TASK GOAL: In the response, each entry below should appear again exactly as given.

DATASET RECORDS:
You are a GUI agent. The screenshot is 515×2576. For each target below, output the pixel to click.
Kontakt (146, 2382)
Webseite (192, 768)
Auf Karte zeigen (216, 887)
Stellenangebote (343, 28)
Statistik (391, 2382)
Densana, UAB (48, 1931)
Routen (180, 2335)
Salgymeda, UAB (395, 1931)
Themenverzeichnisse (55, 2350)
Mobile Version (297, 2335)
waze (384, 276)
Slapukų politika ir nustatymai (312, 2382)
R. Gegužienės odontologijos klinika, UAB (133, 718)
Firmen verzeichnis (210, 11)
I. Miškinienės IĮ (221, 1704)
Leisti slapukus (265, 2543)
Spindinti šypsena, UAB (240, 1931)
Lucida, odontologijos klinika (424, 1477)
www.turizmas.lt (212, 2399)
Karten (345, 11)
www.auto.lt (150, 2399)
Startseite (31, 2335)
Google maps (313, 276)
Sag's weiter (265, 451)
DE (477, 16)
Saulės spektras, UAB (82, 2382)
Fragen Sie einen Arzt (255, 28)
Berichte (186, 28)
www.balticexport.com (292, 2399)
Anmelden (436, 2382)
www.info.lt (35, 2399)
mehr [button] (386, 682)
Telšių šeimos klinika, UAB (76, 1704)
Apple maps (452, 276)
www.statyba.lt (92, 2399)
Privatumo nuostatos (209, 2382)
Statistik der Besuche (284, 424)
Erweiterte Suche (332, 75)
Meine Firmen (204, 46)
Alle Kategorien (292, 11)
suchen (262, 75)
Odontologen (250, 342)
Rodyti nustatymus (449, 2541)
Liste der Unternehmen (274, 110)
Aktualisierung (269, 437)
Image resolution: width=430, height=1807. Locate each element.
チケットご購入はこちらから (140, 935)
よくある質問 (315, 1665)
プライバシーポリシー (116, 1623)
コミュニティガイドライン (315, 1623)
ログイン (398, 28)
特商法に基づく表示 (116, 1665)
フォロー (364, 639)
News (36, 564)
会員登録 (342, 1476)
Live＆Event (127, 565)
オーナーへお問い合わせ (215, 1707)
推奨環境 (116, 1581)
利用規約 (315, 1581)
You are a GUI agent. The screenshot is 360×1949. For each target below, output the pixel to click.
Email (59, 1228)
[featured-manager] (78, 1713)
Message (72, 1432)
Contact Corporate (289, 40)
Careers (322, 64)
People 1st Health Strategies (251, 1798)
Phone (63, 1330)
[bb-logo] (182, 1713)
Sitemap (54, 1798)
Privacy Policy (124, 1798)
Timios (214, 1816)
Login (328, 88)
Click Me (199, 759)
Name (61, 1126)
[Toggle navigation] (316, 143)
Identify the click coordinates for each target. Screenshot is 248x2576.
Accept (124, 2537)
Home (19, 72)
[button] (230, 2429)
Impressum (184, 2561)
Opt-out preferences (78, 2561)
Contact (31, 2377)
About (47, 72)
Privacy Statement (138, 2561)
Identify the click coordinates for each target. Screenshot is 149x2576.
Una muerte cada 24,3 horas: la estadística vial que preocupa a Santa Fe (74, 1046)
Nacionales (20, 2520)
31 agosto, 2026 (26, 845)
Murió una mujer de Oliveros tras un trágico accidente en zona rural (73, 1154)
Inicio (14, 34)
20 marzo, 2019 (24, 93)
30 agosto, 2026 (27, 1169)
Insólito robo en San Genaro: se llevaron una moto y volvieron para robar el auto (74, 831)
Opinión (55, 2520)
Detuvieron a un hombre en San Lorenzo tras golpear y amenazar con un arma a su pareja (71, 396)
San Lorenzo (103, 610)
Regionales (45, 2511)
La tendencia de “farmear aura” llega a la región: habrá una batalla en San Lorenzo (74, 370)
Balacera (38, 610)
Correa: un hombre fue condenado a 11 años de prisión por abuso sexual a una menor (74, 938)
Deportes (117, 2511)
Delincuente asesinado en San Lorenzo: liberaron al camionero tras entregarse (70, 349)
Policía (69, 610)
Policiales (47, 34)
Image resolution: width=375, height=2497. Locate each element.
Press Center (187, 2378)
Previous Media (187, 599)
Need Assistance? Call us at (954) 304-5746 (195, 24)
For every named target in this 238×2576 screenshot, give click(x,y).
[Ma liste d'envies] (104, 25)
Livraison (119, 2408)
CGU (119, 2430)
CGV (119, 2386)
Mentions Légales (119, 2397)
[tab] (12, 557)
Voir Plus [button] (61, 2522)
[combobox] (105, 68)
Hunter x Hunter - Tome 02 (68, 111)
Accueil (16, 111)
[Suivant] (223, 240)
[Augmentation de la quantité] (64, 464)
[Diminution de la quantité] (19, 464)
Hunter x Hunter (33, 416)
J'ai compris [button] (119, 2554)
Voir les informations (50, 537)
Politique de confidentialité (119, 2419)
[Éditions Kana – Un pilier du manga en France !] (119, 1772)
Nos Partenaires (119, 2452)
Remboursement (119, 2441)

ANSWER AREA:
You are a GUI agent. The screenshot is 515×2576. For each target below, output the pixel to click.
Kontakt (146, 2382)
Webseite (192, 768)
Auf Karte zeigen (216, 887)
Stellenangebote (343, 28)
Statistik (391, 2382)
Densana, UAB (48, 1931)
Routen (180, 2335)
Salgymeda, UAB (395, 1931)
Themenverzeichnisse (55, 2350)
Mobile Version (297, 2335)
waze (384, 276)
Slapukų politika ir nustatymai (312, 2382)
R. Gegužienės odontologijos klinika, UAB (133, 718)
Firmen verzeichnis (210, 11)
I. Miškinienės IĮ (221, 1704)
Leisti slapukus (265, 2543)
Spindinti šypsena, UAB (240, 1931)
Lucida, odontologijos klinika (424, 1477)
www.turizmas.lt (212, 2399)
Karten (345, 11)
www.auto.lt (150, 2399)
Startseite (31, 2335)
Google maps (313, 276)
Sag's weiter (265, 451)
DE (477, 16)
Saulės spektras, UAB (82, 2382)
Fragen Sie einen Arzt (255, 28)
Berichte (186, 28)
www.balticexport.com (292, 2399)
Anmelden (436, 2382)
www.info.lt (35, 2399)
mehr [button] (386, 682)
Telšių šeimos klinika, UAB (76, 1704)
Apple maps (452, 276)
www.statyba.lt (92, 2399)
Privatumo nuostatos (209, 2382)
Statistik der Besuche (284, 424)
Erweiterte Suche (332, 75)
Meine Firmen (204, 46)
Alle Kategorien (292, 11)
suchen (262, 75)
Odontologen (250, 342)
Rodyti nustatymus (449, 2541)
Liste der Unternehmen (274, 110)
Aktualisierung (269, 437)
Image resolution: width=430, height=1807. Locate each element.
チケットご購入はこちらから (140, 935)
よくある質問 (315, 1665)
プライバシーポリシー (116, 1623)
コミュニティガイドライン (315, 1623)
ログイン (398, 28)
特商法に基づく表示 (116, 1665)
フォロー (364, 639)
News (36, 564)
会員登録 (342, 1476)
Live＆Event (127, 565)
オーナーへお問い合わせ (215, 1707)
推奨環境 (116, 1581)
利用規約 (315, 1581)
You are a GUI agent. The screenshot is 360×1949. For each target below, output the pixel to click.
Email (59, 1228)
[featured-manager] (78, 1713)
Message (72, 1432)
Contact Corporate (289, 40)
Careers (322, 64)
People 1st Health Strategies (251, 1798)
Phone (63, 1330)
[bb-logo] (182, 1713)
Sitemap (54, 1798)
Privacy Policy (124, 1798)
Timios (214, 1816)
Login (328, 88)
Click Me (199, 759)
Name (61, 1126)
[Toggle navigation] (316, 143)
Identify the click coordinates for each target. Screenshot is 248x2576.
Accept (124, 2537)
Home (19, 72)
[button] (230, 2429)
Impressum (184, 2561)
Opt-out preferences (78, 2561)
Contact (31, 2377)
About (47, 72)
Privacy Statement (138, 2561)
Identify the click coordinates for each target. Screenshot is 149x2576.
Una muerte cada 24,3 horas: la estadística vial que preocupa a Santa Fe (74, 1046)
Nacionales (20, 2520)
31 agosto, 2026 (26, 845)
Murió una mujer de Oliveros tras un trágico accidente en zona rural (73, 1154)
Inicio (14, 34)
20 marzo, 2019 (24, 93)
30 agosto, 2026 (27, 1169)
Insólito robo en San Genaro: se llevaron una moto y volvieron para robar el auto (74, 831)
Opinión (55, 2520)
Detuvieron a un hombre en San Lorenzo tras golpear y amenazar con un arma a su pareja (71, 396)
San Lorenzo (103, 610)
Regionales (45, 2511)
La tendencia de “farmear aura” llega a la región: habrá una batalla en San Lorenzo (74, 370)
Balacera (38, 610)
Correa: un hombre fue condenado a 11 años de prisión por abuso sexual a una menor (74, 938)
Deportes (117, 2511)
Delincuente asesinado en San Lorenzo: liberaron al camionero tras entregarse (70, 349)
Policía (69, 610)
Policiales (47, 34)
Image resolution: width=375, height=2497. Locate each element.
Press Center (187, 2378)
Previous Media (187, 599)
Need Assistance? Call us at (954) 304-5746 (195, 24)
For every named target in this 238×2576 screenshot, give click(x,y).
[Ma liste d'envies] (104, 25)
Livraison (119, 2408)
CGU (119, 2430)
CGV (119, 2386)
Mentions Légales (119, 2397)
[tab] (12, 557)
Voir Plus [button] (61, 2522)
[combobox] (105, 68)
Hunter x Hunter - Tome 02 (68, 111)
Accueil (16, 111)
[Suivant] (223, 240)
[Augmentation de la quantité] (64, 464)
[Diminution de la quantité] (19, 464)
Hunter x Hunter (33, 416)
J'ai compris [button] (119, 2554)
Voir les informations (50, 537)
Politique de confidentialité (119, 2419)
[Éditions Kana – Un pilier du manga en France !] (119, 1772)
Nos Partenaires (119, 2452)
Remboursement (119, 2441)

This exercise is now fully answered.